Saat akhir bulan Syakban, ketika pondok jelang liburan, bapak kiai mengumpulkan santri di musala. Ia berpesan kepada pada santri agar menjaga marwah santri selama di rumah. Banyak wali santri yang melapor, anak mereka, selama liburan itu, biasanya suka ngelayap. Ini resiko karena selama di pondok merasa dikekang, jadi semacam pelampiasan giru kali ya.
Namun, di antara yang paling diwanti-wanti oleh kiai adalah sifat jujur. “Santri itu harus jujur di manapun!” Termasuk petuah wajib yang disampaikan adalah tulah bagi santri yang suka mencuri. Slogannya; “Kalau di pondok suka mencuri jarum, maka di rumah bakal mencuri jaran.” Jarum adalah simbol remeh-temeh, sedangkan jaran simbol hal seriusnya. Ibarat kata, jika di pondok si santri sudah berani mencuri (buah) “timun”, maka setelah boyong bakal berani mencuri (mobil) “Timor”.

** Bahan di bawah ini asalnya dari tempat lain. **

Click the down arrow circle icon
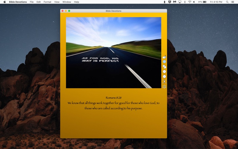 point(165,77)
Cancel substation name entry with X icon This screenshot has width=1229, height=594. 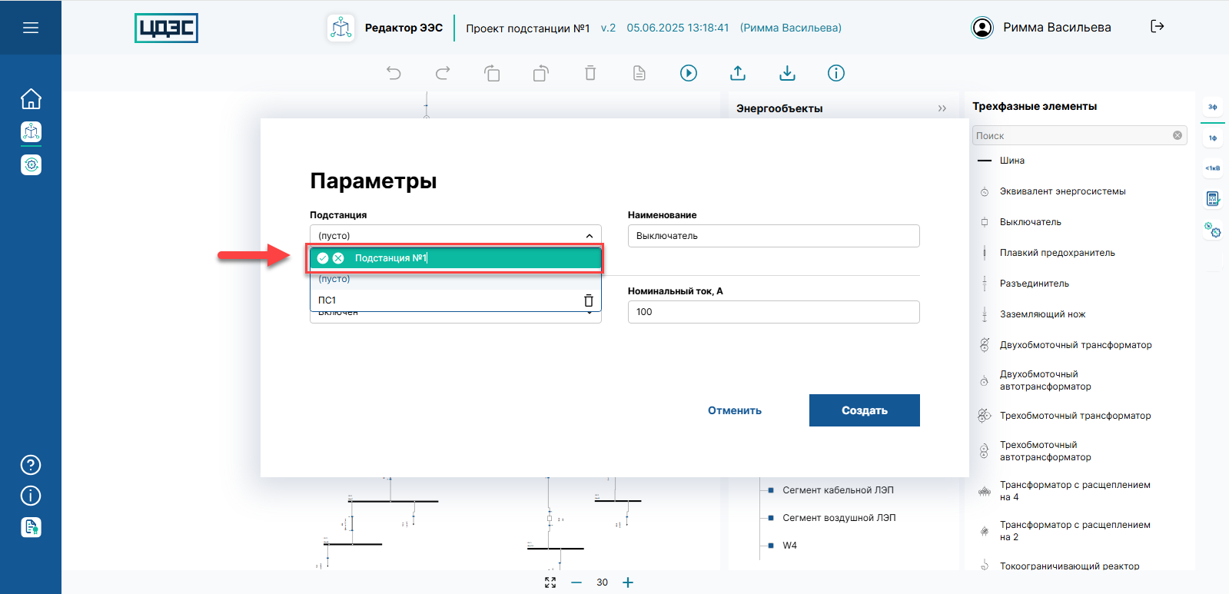338,258
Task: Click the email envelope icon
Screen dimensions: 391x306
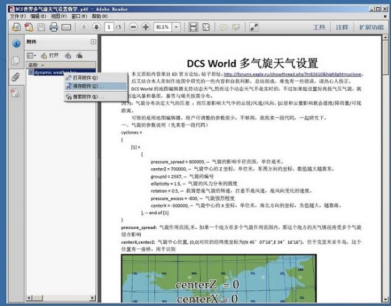Action: [66, 27]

Tapi, ketika itu, di mihrab, bapak kiai keceplosan. Beliau berkata. “Pokoknya, kalian itu, di pondok ndak boleh aneh-aneh. Jangan sampai melanggar peraturan pondok. Sebab, kalau selaaagi di pondok sudah berani mencuri jaran…”
“Eh…”
Ia berhenti mendadak. Kiai sadar, ia telah keliru. Maksud hati hendak bilang “jarum,” apa daya keceplosan “jaran”. Untung saja, Nidin, salah satu santri gaek yang kebetulan duduk di dekatnya segera berbisik, tapi agak keras, “Mencuri jarum, Kiai. Bukan jaran…”

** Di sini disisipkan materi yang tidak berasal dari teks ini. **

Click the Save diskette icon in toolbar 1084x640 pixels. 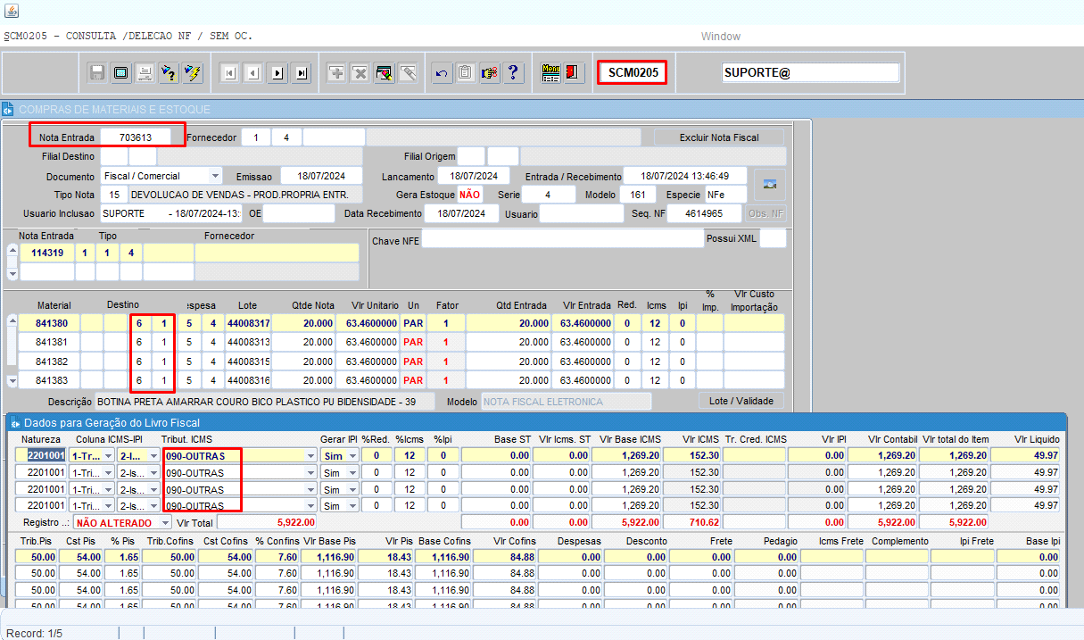point(97,73)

Tanpa menoleh, kita melanjutkan, “Maksudku, kalau selaaagi di pondok kalian sudah berani mencuri jaran, maka sampai di rumah bakal lebih berani lagi: mencuri jaran sekalian sama dokar dan kandang-kandangnya.”
Sepertinya, kiai ini pernah ikut workshop teater, jadi bisa berimprovisasi.